A serious gardener for nearly 35 years, Corrine traces her interest in horticulture to the late S. Stillman Berry, a renowned marine zoologist who hybridized irises as an avocation. "The first few years, I grew only vegetables," Corrine says. "Then my aged neighbor, Dr. Berry, began hauling me around, showing me plants, and that kind of started it."

Today, she is herself the erudite pitchwoman for uncommon plants. Through 10-minute talks at meetings of the horticultural society and through its propagation workshop, she nudges others to try plants that are out-of-the-ordinary.

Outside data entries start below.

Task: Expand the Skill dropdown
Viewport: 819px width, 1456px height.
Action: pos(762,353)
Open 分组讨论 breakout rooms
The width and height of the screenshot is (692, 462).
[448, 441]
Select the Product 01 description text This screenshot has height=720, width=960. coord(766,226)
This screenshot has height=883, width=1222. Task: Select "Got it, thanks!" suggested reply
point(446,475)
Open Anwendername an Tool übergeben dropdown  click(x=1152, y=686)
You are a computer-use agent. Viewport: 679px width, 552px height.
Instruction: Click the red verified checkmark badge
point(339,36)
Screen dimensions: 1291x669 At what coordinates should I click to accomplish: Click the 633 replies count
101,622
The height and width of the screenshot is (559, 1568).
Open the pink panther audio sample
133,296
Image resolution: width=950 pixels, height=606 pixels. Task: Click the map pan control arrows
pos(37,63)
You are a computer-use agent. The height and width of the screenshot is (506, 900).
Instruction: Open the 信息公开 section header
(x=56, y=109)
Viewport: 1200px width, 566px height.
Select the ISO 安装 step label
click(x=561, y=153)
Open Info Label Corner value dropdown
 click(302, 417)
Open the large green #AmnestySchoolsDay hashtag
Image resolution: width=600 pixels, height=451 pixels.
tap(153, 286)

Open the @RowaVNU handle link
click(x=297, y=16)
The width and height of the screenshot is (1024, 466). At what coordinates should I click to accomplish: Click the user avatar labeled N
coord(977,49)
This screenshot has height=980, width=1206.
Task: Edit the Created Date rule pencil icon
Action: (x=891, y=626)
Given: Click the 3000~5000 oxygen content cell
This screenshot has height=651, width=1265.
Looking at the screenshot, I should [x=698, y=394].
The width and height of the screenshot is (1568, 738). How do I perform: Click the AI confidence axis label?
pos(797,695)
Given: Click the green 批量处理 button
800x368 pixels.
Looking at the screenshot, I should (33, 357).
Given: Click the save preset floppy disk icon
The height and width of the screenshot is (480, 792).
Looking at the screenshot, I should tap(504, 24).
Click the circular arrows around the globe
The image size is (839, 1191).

The Brombergers' own garden is always in flux, as Corrine, a self-described "plant nut," tests this plant and that one, to see whether it will succeed and whether its growth pattern is as advertised. "Someone once said nothing stayed put in my yard 'til it had been moved three or four times," Corrine says.

Besides their work with garden clubs and on civic committees, tending the garden is the Brombergers' main occupation. At age 82, Felix is long-retired from the University of Redlands after 40 years of teaching English literature. He now accepts with good humor the title of Chief Composter and Jelly Maker, for it is Felix who puts to good use the fruit of the Brombergers' overachieving pineapple guava tree. At 77, Corrine is resident propagator, cultivator, pruner and docent.

Neither complains about their labors. In fact, they moved to their Hilton Avenue home because its half-acre was manageable, compared with the seven acres they had lived on, higher up in Redlands' southern hills. Corrine operated a mail-order iris nursery on their property for about 10 years. The Brombergers' garden today boasts about 200 varieties of iris, each labeled by botanical name, hybridizer and date of hybridization.

The iris are among the newcomers to the grounds of the Hilton Avenue house. Built in about 1892, the house was moved down the block to its current location in 1903, and nipped and tucked at various times by various owners as the area changed from orange grove to subdivision. Asked to describe the home's architectural style, Felix replies, laughing, "A topsy house. It just grew."

That might be said, too, of the garden when the Brombergers took possession. Its venerable trees and bushes, faithfully watered but otherwise disregarded, had grown wild and free. Early on, the Brombergers began taming the overgrowth and in '91 set about renovating the east side of the garden. They had that section bulldozed to bare earth, tore down an old barn, and added a gazebo and a building that is combination garage/guest house/workshop.

Over the years, Corinne has worked and reworked all the grounds, cherishing the old and relishing the new. She has a special fondness, however, for the sunny east garden. It's there that her irises bloom, and her roses and citrus, and the tabebuia Corinne started from seed -- to see whether she could make an uncommon beauty grow.